After 6 months of therapy, serum 25(OH)D levels in TAK patients significantly increased compared to baseline [(18.33 ± 7.25)µg/L vs (11.77 ± 4.14) µg/L] (P < 0.001). Positive correlations were observed between the increasing changes in the 25(OH)D level and the decreasing changes in the reduced NIH, ITAS2010, and ITAS.A scores (r = 0.455, P < 0.001; r = 0.495, P < 0.001; and r = 0.352 P = 0.006, respectively). A change of 8.45 µg/L in 25(OH)D level was identified as the predictive cut-off value for TAK remission (sensitivity 54.1%, specificity 90.9%, area under the curve = 0.741).
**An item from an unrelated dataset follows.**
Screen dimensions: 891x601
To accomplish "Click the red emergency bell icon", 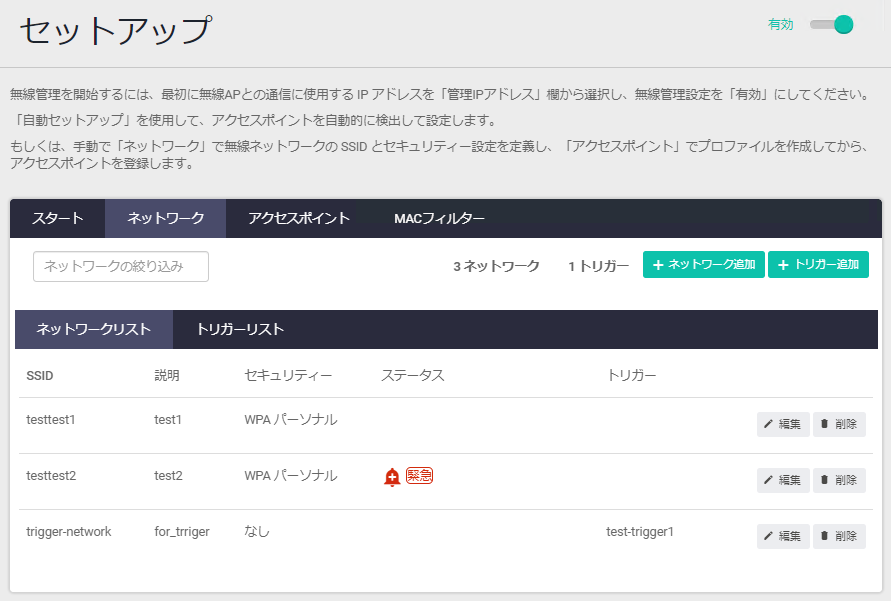I will click(392, 477).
Similarly for patients with normal baseline ESR, sensitivity is 68.0%, specificity is 92.3%, and area under the curve is 0.831, and for patients with normal baseline CRP, sensitivity is 58.3%, specificity is 90.0%, and area under the curve is 0.748. Validation in an additional 80 patients demonstrated a higher remission rate in those with a 25(OH)D level change > 8.45 µg/L.

CONCLUSION

Serum 25(OH)D levels significantly increased after treatment in TAK patients, and an increase of ≥ 8.45 µg/L was predictive of disease remission, especially in individuals with normal baseline ESR and/or CRP levels. Key Points • Following treatment, there was a significant increase in serum 25(OH)D levels among TAK patients. • The elevated changes in 25(OH)D levels before and after treatment demonstrated a positive correlation with the reduction in disease activity scores. • In patients with TAK before and after treatment, an elevation in serum 25(OH)D levels exceeding 8.45 µg/L serves as an indicator for disease remission, particularly prominent in individuals with normal baseline ESR and/or CRP levels.

摘要

目的

本研究旨在探讨血清25-羟维生素D[25(OH)D]水平与大动脉炎(TAK)患者疾病缓解之间的相关性。

方法

本回顾性研究纳入了59例研究组TAK患者和80例验证队列TAK患者。治疗6个月后,对患者进行重新评估,并比较治疗前后的血清25(OH)D水平。分析25(OH)D水平变化与疾病活动评分(NIH、ITAS2010、ITAS.A)变化之间的相关性。此外,确定疾病缓解的预测临界值。

结果

治疗6个月后,TAK患者的血清25(OH)D水平较基线显著升高[(18.33±7.25)μg/L对(11.77±4.14)μg/L](P<0.001)。25(OH)D水平的升高变化与NIH、ITAS2010和ITAS.A评分的降低变化之间存在正相关(r=0.455,P<0.001;r=0.495,P<0.001;r=0.352,P=0.006)。25(OH)D水平变化8.45μg/L被确定为TAK缓解的预测临界值(敏感性54.1%,特异性90.9%,曲线下面积=0.741)。同样,对于基线血沉正常的患者,敏感性为68.0%,特异性为92.3%,曲线下面积为0.831;对于基线C反应蛋白正常的患者,敏感性为58.3%,特异性为90.0%,曲线下面积为0.748。在另外80例患者中的验证表明,25(OH)D水平变化>8.45μg/L的患者缓解率更高。

结论

TAK患者治疗后血清25(OH)D水平显著升高,升高≥8.45μg/L可预测疾病缓解,尤其是基线血沉和/或C反应蛋白水平正常的个体。要点•治疗后,TAK患者血清25(OH)D水平显著升高。•治疗前后25(OH)D水平的升高变化与疾病活动评分的降低呈正相关。•治疗前后TAK患者血清25(OH)D水平升高超过8.45μg/L可作为疾病缓解的指标,在基线血沉和/或C反应蛋白水平正常的个体中尤为突出。